Journal for a healthy mind

Writing was something I did late at night in high school, sometimes all night, until my parents had me medicated and I lost those creative thoughts in the fog.

I remember my high school made us keep journals from the first week until we graduated, and I was disappointed they’d discontinued this practice by the time my daughter hit high school.

Sometimes, especially in the first year, it was hard to think of things to write about, but as time went on I found those journals to be very beneficial.

Once I was at university I read ‘Freedom Writers’ and saw the movie by the same name, and it brought back memories of high school journals.

I’ve heard about schools introducing meditation to help calm students, make them more focused etc. I also see a lot of parents are unhappy as they feel it has a religious aspect to it. This has not been my experience with meditation but what if students were to have some time at the beginning of the day to journal, dump the chatter running riot in the background of their minds, before the school work begins?

I’m middle aged and I still need to do a ‘brain dump’ of all the useless stuff bogging my thoughts down on an almost daily basis.

Finding Meaning in Experiences

Earlier this week I read about a study that showed people who wrote about traumatic or intensely positive experiences were able to find meaning in those experiences easier than those in the control group who didn’t write. For me, as someone with anxiety and panic disorder, I believe this to be true, and I’ll tell you why.

Several years ago I wrote a creative thesis and I chose an event in my life that I thought was significant due to its traumatic aspects, but the more I wrote about it the more my supervisor told me to look for the meaning behind the events I was putting on the page. It turned out that when I got right into it I was able to find a source of phobias and anxiety stemming from an incident when I was three. Not bad considering no therapist has ever made that happen!

And now here I am writing about coming-of-age, and finally I’m able to see meaning in experiences that continue to impact me to this day. It’s quite an educational and emotional experience.

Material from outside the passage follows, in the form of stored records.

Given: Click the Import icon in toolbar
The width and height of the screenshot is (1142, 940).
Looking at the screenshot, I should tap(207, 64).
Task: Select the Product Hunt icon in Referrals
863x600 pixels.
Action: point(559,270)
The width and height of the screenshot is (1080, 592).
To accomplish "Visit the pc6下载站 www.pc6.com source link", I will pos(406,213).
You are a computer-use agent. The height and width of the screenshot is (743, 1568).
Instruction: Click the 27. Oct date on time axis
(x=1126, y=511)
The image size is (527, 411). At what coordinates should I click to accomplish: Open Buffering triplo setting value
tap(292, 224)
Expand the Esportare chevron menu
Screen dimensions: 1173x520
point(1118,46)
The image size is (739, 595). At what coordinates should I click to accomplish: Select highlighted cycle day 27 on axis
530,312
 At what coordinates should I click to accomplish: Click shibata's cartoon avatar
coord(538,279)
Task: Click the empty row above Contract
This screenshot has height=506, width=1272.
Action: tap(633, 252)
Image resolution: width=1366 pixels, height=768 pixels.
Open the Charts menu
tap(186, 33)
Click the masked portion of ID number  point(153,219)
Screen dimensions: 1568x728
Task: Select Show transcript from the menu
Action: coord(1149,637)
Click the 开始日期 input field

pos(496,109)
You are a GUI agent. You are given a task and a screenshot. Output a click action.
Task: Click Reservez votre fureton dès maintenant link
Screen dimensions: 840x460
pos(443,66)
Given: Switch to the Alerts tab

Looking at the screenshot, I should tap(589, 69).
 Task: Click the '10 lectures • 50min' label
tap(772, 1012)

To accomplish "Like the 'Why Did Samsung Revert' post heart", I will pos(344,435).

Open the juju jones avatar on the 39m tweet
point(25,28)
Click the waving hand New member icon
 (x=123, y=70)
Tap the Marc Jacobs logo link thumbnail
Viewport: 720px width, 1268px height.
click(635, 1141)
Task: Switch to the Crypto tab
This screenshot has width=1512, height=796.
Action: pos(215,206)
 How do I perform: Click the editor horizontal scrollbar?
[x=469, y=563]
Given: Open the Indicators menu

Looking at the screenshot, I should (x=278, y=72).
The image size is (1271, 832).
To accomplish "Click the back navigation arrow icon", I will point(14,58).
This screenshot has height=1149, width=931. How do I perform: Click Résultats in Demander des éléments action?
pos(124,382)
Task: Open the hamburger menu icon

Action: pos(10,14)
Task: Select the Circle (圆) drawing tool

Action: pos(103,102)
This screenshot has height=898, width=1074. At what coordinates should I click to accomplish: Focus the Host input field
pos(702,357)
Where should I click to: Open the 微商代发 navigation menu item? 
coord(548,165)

As a side note, I strongly recommend reading Vivian Gornick’s ‘The Situation and the Story’ as it explains the difference between writing pure reportage scenes and finding the story in great detail.

Once you can put down enough of these kinds of experiences the writing becomes much like a quilt with patches that form a pattern and ultimately tell a much larger story, which hopefully deep dives the meaning of each experience to find the big one, the arc of a memoir for example.